Patrícia foi vítima de acidente de trânsito culposamente provocado por João, vindo a sofrer danos materiais correspondentes aos danos causados em seu automóvel. Dois anos depois do acidente, João veio a óbito, deixando Renato, seu filho, maior e capaz, como único herdeiro. Dois anos depois do falecimento, Patrícia propôs ação contra Renato, na qualidade de sucessor de João, visando à indenização dos danos que lhe foram causados. Em contestação, Renato arguiu a prescrição. Considerando apenas as circunstâncias acima descritas e de acordo com o Código Civil, caberá ao juiz
- A)pronunciar a prescrição, pois a pretensão de reparação civil prescreve em cinco anos, mas se conta pela metade em face do sucessor daquele contra quem ela começou a correr.

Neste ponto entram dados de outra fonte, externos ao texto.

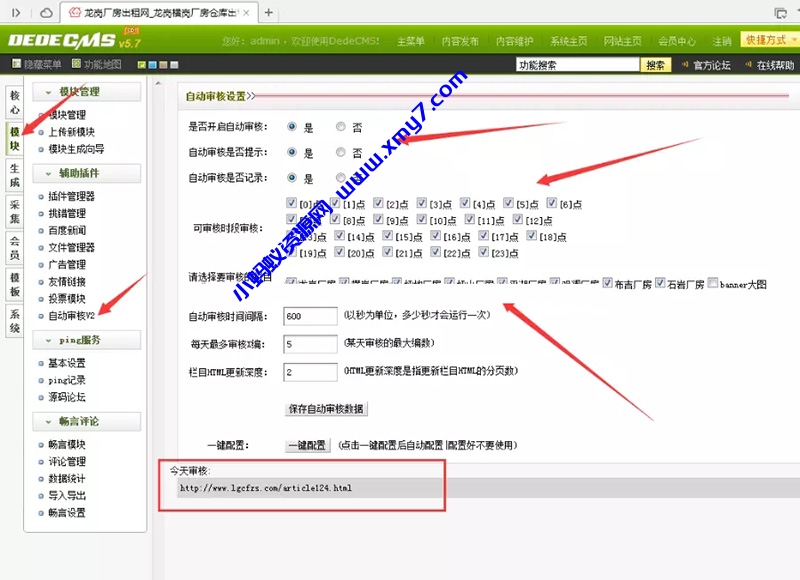The width and height of the screenshot is (800, 580).
Task: Check the banner大图 column checkbox
Action: [x=713, y=284]
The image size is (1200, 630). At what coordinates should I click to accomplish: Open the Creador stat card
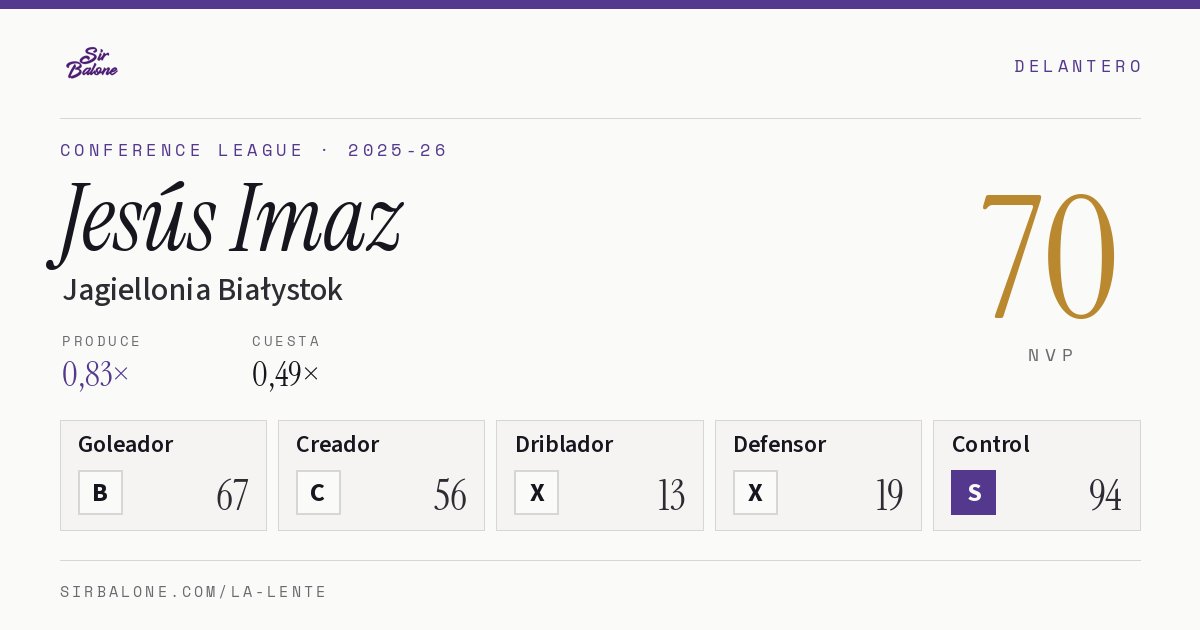(x=381, y=475)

Errada, porque a pretensão de reparação civil não prescreve em 5 anos e, além disso, a morte do devedor não faz o prazo correr pela metade para o sucessor.
- B)rejeitar a arguição de prescrição, pois a pretensão de reparação civil prescreve em dez anos, sendo irrelevante, neste caso, a data do falecimento de João.

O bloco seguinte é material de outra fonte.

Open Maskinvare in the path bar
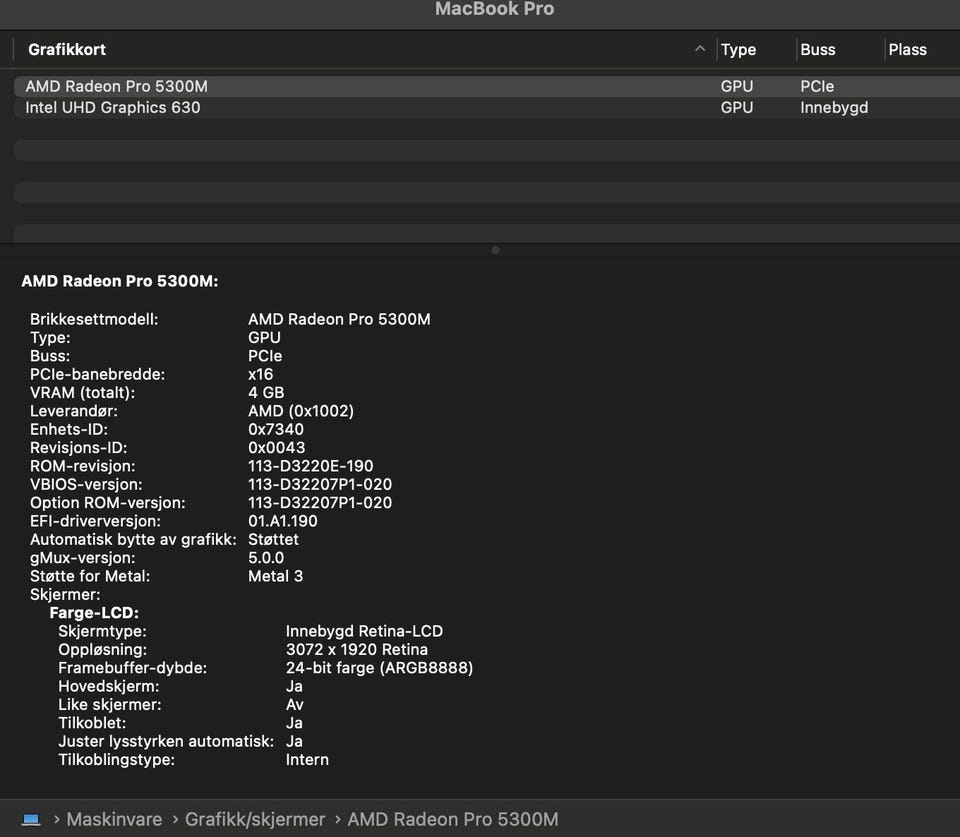 pos(114,819)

Errada, porque o prazo da reparação civil é de 3 anos, e não de 10 anos, conforme o art. 206, §3º, V, do Código Civil.
- C)rejeitar a arguição de prescrição, pois a pretensão de reparação civil prescreve em três anos, prazo interrompido com o falecimento de João, sendo contado integralmente em relação a Renato.
Errada, porque não houve interrupção da prescrição pelo falecimento de João; a prescrição continuou correndo contra o sucessor, nos termos do art. 196 do Código Civil.
- D)pronunciar a prescrição, pois a pretensão de reparação civil prescreve em três anos, e a prescrição iniciada contra João continuou a correr contra Renato.
Certa, porque a pretensão de reparação civil prescreve em 3 anos e a prescrição iniciada contra João continuou a correr contra Renato.
- E)rejeitar a arguição de prescrição, pois a pretensão de reparação civil prescreve em dois anos, não se interrompendo nem se suspendendo por conta do falecimento de João.
Errada, porque o prazo para reparação civil não é de 2 anos e a morte do devedor não suspende nem interrompe automaticamente a prescrição.
Gabarito: D
Aqui a chave é separar duas coisas: prazo prescricional e efeito da morte do devedor. No Código Civil, a pretensão de reparação civil prescreve em 3 anos, nos termos do art. 206, §3º, V. Como o acidente ocorreu, o prazo começou a correr contra João imediatamente. Depois, João morreu e Renato passou a responder como sucessor. Só que isso não zera o relógio nem recomeça tudo do zero. Pelo art. 196 do Código Civil, a prescrição iniciada contra uma pessoa continua a correr contra o seu sucessor. Ou seja, o tempo já decorrido contra João aproveita contra Renato também. No caso, passaram 2 anos entre o acidente e a morte de João, e mais 2 anos até a ação ser proposta contra Renato. Somando tudo, já tinham transcorrido 4 anos desde o fato danoso. Como o prazo é de 3 anos, a pretensão já estava prescrita. Por isso o gabarito é a letra D: o juiz deve pronunciar a prescrição, porque ela começou a correr contra João e continuou contra Renato, sem interrupção só porque houve sucessão hereditária.